◆ **依頼内容 a**:
ベルギー闇の三部作についての文章で、「変態村」は何年に公開された作品とされていますか。

勉強ばっかしててもつまんないのでこうしてnoteを更新するのが僕の密かな楽しみです。

今回はベルギー闇の三部作最終章「依存魔」を鑑賞したので三部作まとめて感想とか書いていこうと思います。

「変態村」「地獄愛」「依存魔」というあからさまな邦題の響きが好きです。
内容はもちろん最高なので是非観てみてください。


変態村

変態村は2004年公開の作品。冬が舞台。
ベルギー闇の三部作の第一作目としてのインパクトはこの変態村というあからさまな邦題で十分伝わってくる。

変態と聞くと、変態なおっさんが出てくんのかなーと思うでしょう。

答えは、出てきます。むちゃくちゃにとち狂った変態オヤジたちが。


あらすじ

各地を巡るシンガーのマルクは移動中、車が故障して立ち往生する。
土砂降りの雨の中、マルクはペンションを発見。
初老のオーナー・バルテルはマルクを迎え入れるが、マルクはバルテルの異様な接し方に不安を覚える。
そして、バルテルから「村には行くな」という忠告を受ける。

◆ **使うデータ**:
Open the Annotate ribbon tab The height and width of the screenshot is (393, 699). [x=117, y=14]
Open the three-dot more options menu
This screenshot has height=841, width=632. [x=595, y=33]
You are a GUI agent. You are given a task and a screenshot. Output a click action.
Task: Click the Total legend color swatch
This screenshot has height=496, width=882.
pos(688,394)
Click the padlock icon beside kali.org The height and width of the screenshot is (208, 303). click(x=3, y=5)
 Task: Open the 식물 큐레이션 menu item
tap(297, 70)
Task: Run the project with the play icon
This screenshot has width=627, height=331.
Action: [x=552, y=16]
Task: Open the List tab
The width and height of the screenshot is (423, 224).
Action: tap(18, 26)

...

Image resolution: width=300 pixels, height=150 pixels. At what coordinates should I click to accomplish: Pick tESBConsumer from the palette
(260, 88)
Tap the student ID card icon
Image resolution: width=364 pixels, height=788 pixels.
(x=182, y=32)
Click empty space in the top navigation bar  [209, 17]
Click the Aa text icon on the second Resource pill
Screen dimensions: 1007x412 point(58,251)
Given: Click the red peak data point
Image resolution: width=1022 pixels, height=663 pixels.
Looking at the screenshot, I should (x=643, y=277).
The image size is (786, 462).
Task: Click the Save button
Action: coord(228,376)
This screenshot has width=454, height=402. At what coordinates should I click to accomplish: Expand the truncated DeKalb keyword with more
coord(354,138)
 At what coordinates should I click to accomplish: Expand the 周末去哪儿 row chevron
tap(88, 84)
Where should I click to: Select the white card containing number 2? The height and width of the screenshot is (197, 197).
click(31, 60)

◆ **依頼内容 b**:
上の記録のうち、「Open the Annotate」を含む行から「Action: tap(18, 26)」を含む行までを、「icon」を「button」に置き換えて書き直してください。ほかは何も変えないでください。

◆ **完成した回答 a**:
2004年です。

◆ **完成した回答 b**:
Open the Annotate ribbon tab The height and width of the screenshot is (393, 699). [x=117, y=14]
Open the three-dot more options menu
This screenshot has height=841, width=632. [x=595, y=33]
You are a GUI agent. You are given a task and a screenshot. Output a click action.
Task: Click the Total legend color swatch
This screenshot has height=496, width=882.
pos(688,394)
Click the padlock button beside kali.org The height and width of the screenshot is (208, 303). click(x=3, y=5)
 Task: Open the 식물 큐레이션 menu item
tap(297, 70)
Task: Run the project with the play button
This screenshot has width=627, height=331.
Action: [x=552, y=16]
Task: Open the List tab
The width and height of the screenshot is (423, 224).
Action: tap(18, 26)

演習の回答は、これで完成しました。